# Methods of take



## bigred (Mar 5, 2012)

Why aren't .22's legal for grouse? My understanding is that they are in some other states.


----------



## Critter (Mar 20, 2010)

In other states such as Colorado you can use as big of a rifle as you want along with air rifles to take grouse but also in other states such as Colorado you can not hunt big game such as antelope, deer, and elk with any firearm caliber smaller than a .243. 

If you want to change it you are going to have to lobby the DOW about it.


----------



## bigred (Mar 5, 2012)

It just doesn't make sense to me. What would be the first step in asking for a change, email the dwr?


----------



## Critter (Mar 20, 2010)

The first thing that I would do is to go to one of the open houses that the division has for upland game animals and talk to the people there. You might also PM Amy here on the forum and ask her if she would have any idea of how to approach it.


----------



## massmanute (Apr 23, 2012)

Or, how about pellet guns? It would be safer than a .22 because it won't carry as far, and a reasonably powerful pellet gun would work fine on a grouse.


----------



## Lonetree (Dec 4, 2010)

I believe it would need to go through the RACs, and the Wildlife Board.

http://wildlife.utah.gov/dwr/rac-presentations.html

Or if you peay the right people, you should be able to get it done pretty easily. There has been some extensive discussion on this subject here already. search the forum, and read the threads, it will give you an idea where people stand on this issue. I have shot way more grouse with a pistol(.357), rifle(center fire, and rim fire), and bow, than I have shot with a shotgun. Having said that, my hypocritical view would be that I would be opposed to changing the current law, simply from a safety point of view.


----------



## woollybugger (Oct 13, 2007)

Because the poor grouse are already too easy to take with currently legal methods, and it is dangerous to shoot at flying grouse with a .22 rifle. 

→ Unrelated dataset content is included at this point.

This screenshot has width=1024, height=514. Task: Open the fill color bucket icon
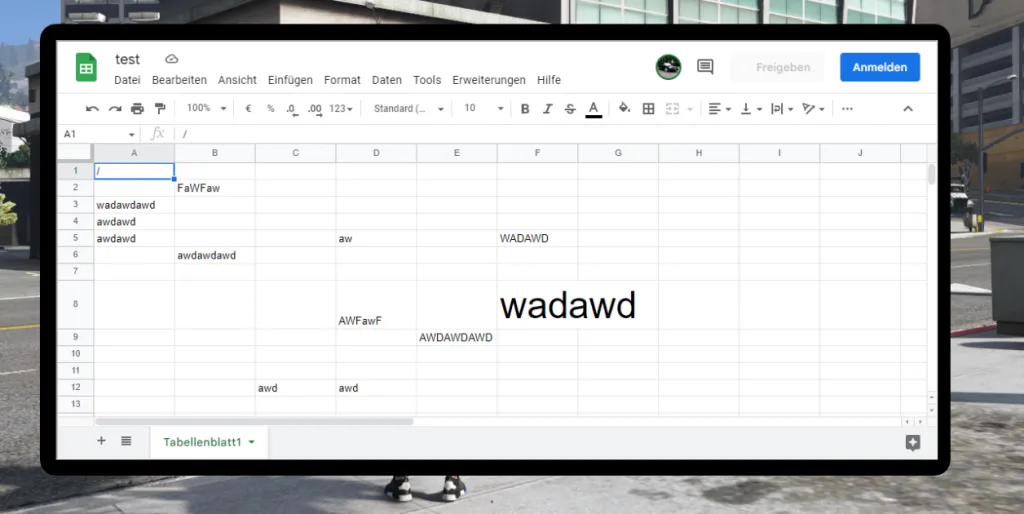pos(624,108)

How lazy do we need to be? Grouse are probably the most poached animal in Utah. Allowing the use of a .22 would legitimize those who are already breaking the law. (kind of the same argument as the illegal immigration: people are already doing it, lets just make it legal mentality). 

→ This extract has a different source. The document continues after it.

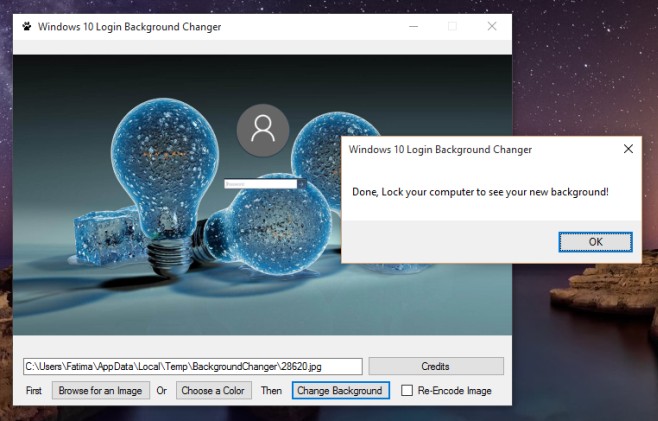Click the dialog's title bar text
The image size is (658, 421).
point(439,149)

How many grouse are treated like varmints every year by being blown to bits by high power rifles on the general deer and elk hunts because the hunters aren't seeing any other game and just want to shoot something? No one turns them in. No one says anything. So if we legalize .22 rifles, why not big rifles too? Where does it stop? There are two camps, one who 'shoots' grouse with whatever they have handy, and one that 'hunts' grouse purposefully and safely with legal weapons. 

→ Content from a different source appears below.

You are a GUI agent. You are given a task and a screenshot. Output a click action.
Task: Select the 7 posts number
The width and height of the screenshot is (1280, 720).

Why not just legalize any weapon for any game for any season. States that allow .22 for grouse are foolish. You don't know if the bird will run, sit, or fly. Think about it. 

I know people who ride their ATVs around with a .22 pistol looking for grouse and think this is perfectly legal and acceptable. Dangerous, Lazy, and wasteful. They don't care about lost birds that could be found by using a dog. They don't care about other vehicles on the road ways. 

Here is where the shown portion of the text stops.